The melting temperature of the "plastic" insulation is the key factor to know here, as to avoid a gooey mess and a resultant poor solder connection.

Cheers

Dave


----------



## jb welder (Sep 14, 2010)

greco said:


> Hats off to jb welder!


Dave, where do you want me to send the payola?


----------



## greco (Jul 15, 2007)

jb welder said:


> Dave, where do you want me to send the payola?


Rather than payola, just respond to whether I'm correct/reasonably accurate in post #12 above.

Cheers

Dave


----------



## knight_yyz (Mar 14, 2015)

The temperature rating on the insulation is how hot it can get and still function properly as an insulator. It can readily be softened and re-softened byrepeated heating, but remains in a safely usable solidform when operated within its rated temperature limits


----------



## jb welder (Sep 14, 2010)

Right, they only guarantee it to insulate and not melt up to 90 degree Celcius. When using it as buss wire, you strip off the insulation anyways so no problem.
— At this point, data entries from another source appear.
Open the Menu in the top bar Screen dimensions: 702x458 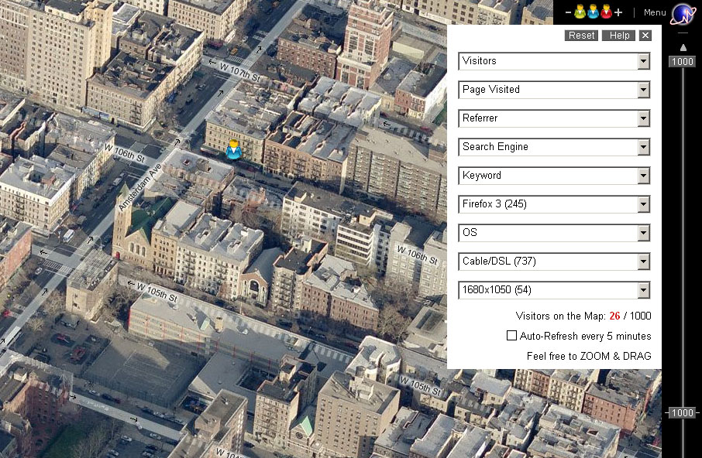[x=655, y=13]
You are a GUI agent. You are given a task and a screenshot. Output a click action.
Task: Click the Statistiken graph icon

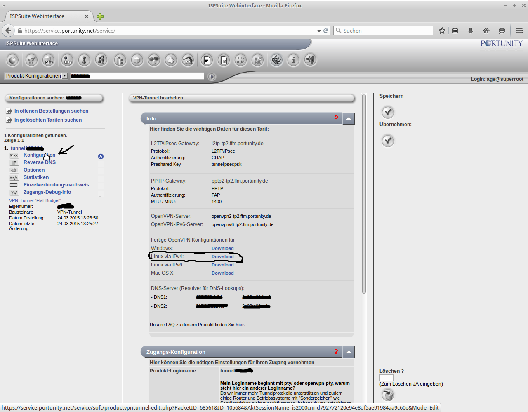coord(14,178)
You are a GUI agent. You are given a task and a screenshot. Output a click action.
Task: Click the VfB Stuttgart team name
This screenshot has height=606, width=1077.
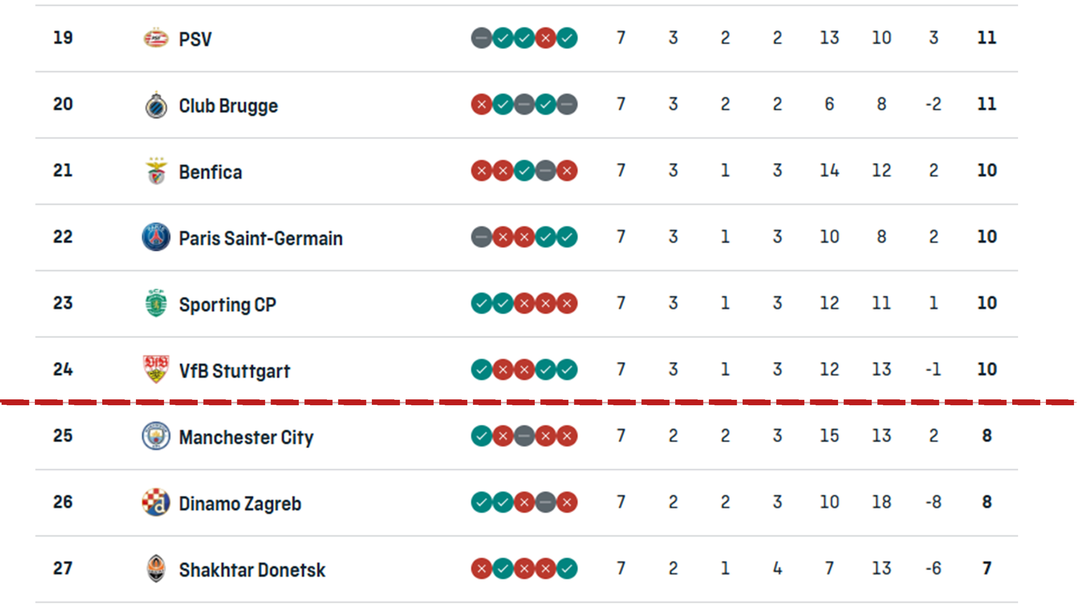click(x=234, y=371)
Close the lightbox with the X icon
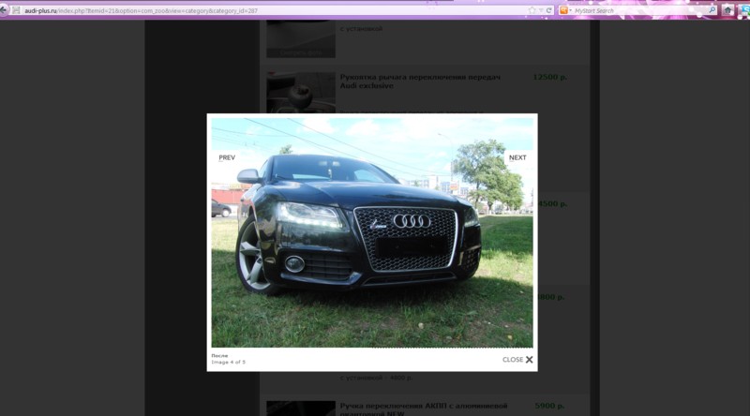750x416 pixels. coord(529,360)
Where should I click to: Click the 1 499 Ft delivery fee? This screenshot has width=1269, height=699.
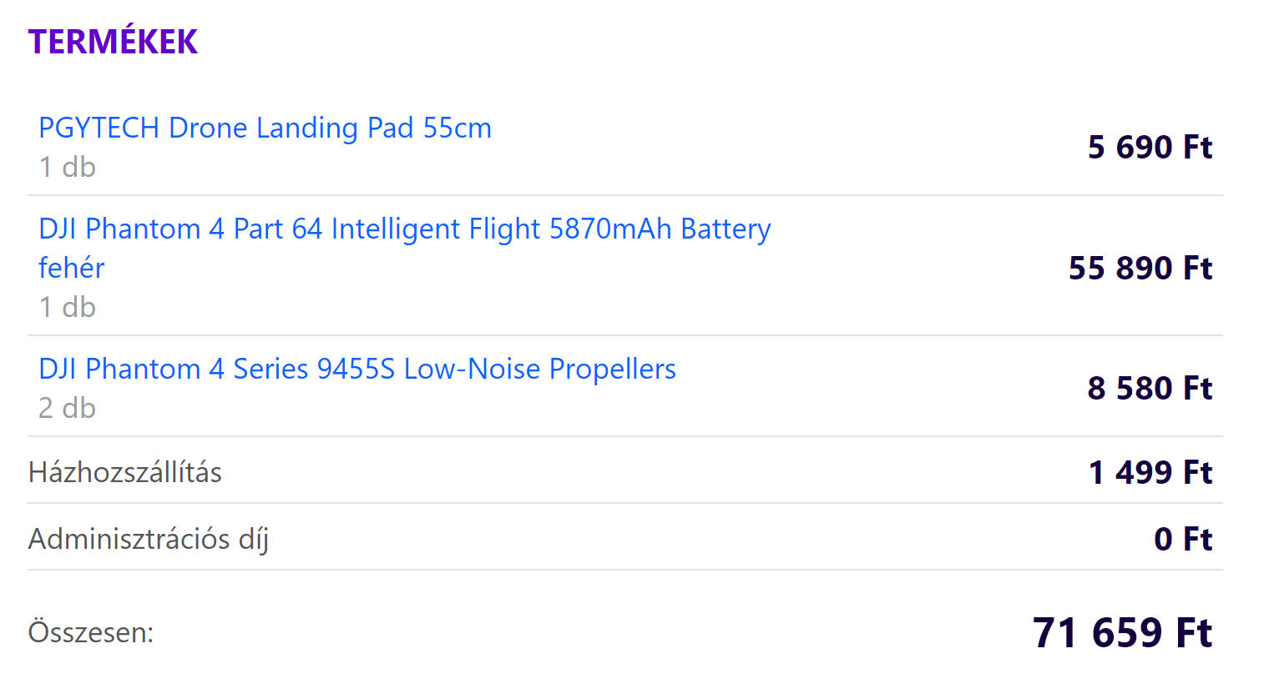1150,473
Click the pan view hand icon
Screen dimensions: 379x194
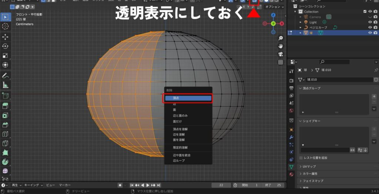281,46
But if you are trying to connect it to chassis or something, that takes a lot of heat, and I think it would be fairly easy to melt the insulation. (so Dave I agree with your post #12)
Here are some temps for various insulation types:
http://www.openelectrical.org/wiki/index.php?title=Cable_Insulation_Materials


----------



## knight_yyz (Mar 14, 2015)

There is no doubt though, that if you are soldering, I wouldn't even dream of using solid core.


----------